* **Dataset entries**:
==========

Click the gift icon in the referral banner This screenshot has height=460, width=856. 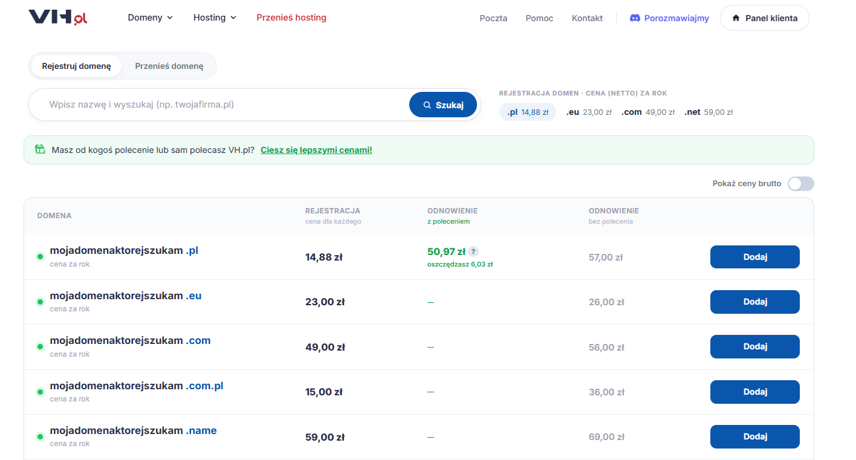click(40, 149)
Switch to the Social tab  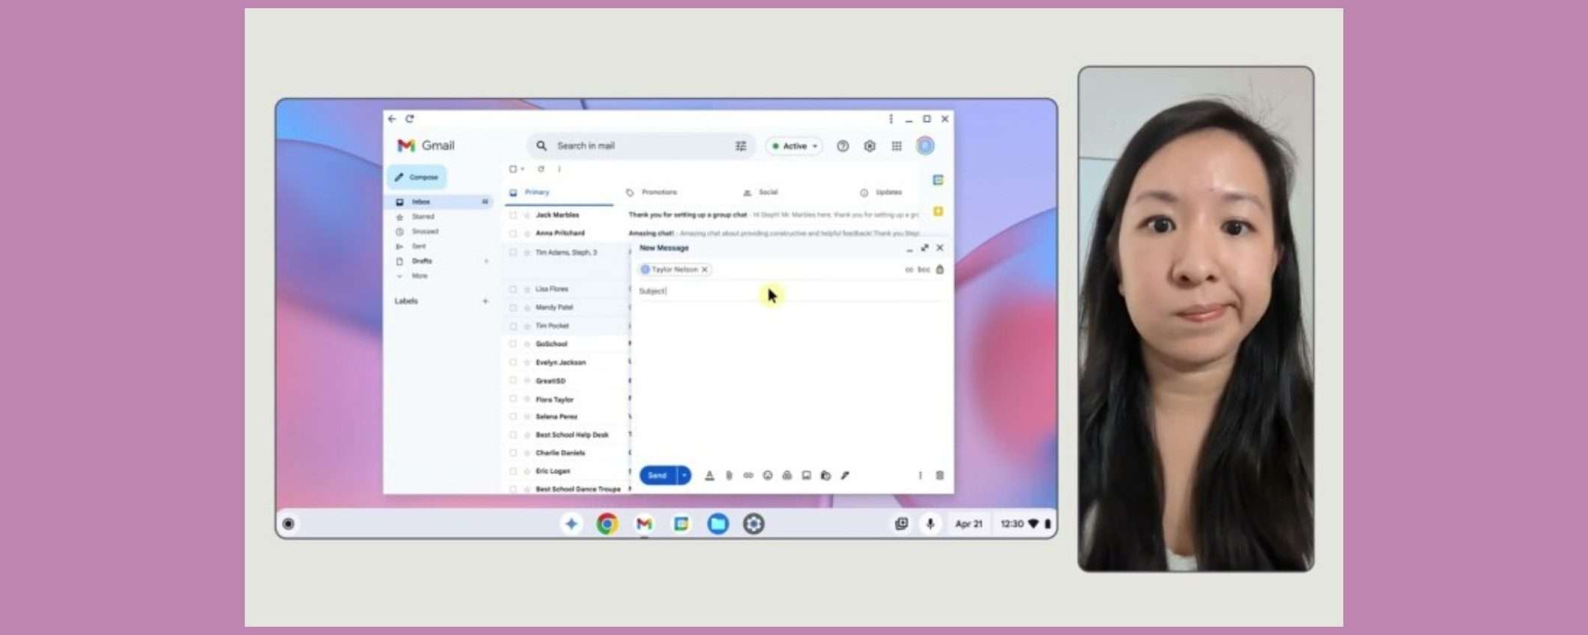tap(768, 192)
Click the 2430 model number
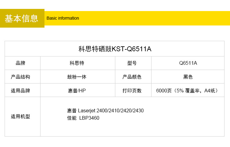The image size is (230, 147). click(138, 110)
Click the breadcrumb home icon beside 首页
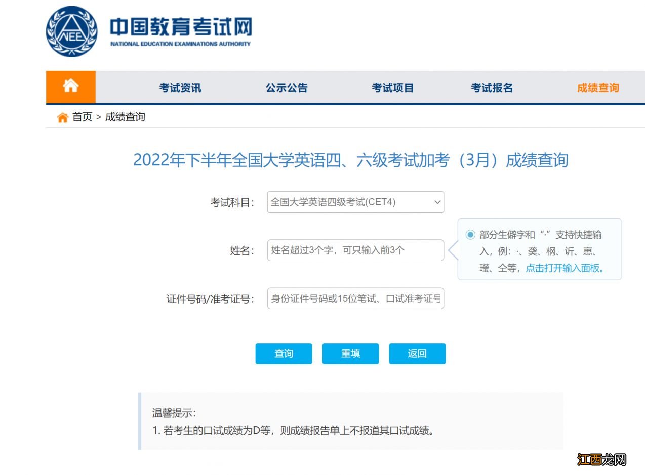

==========

* **WHAT NEEDS TO BE DONE**: Word-for-word restatement: every line from the one with "Click the 2430 model number" through the final line of the data, both ends included, pictures excluded.

* **THE COMPLETED TASK**:
Click the 2430 model number
The image size is (230, 147). click(138, 110)
Click the breadcrumb home icon beside 首页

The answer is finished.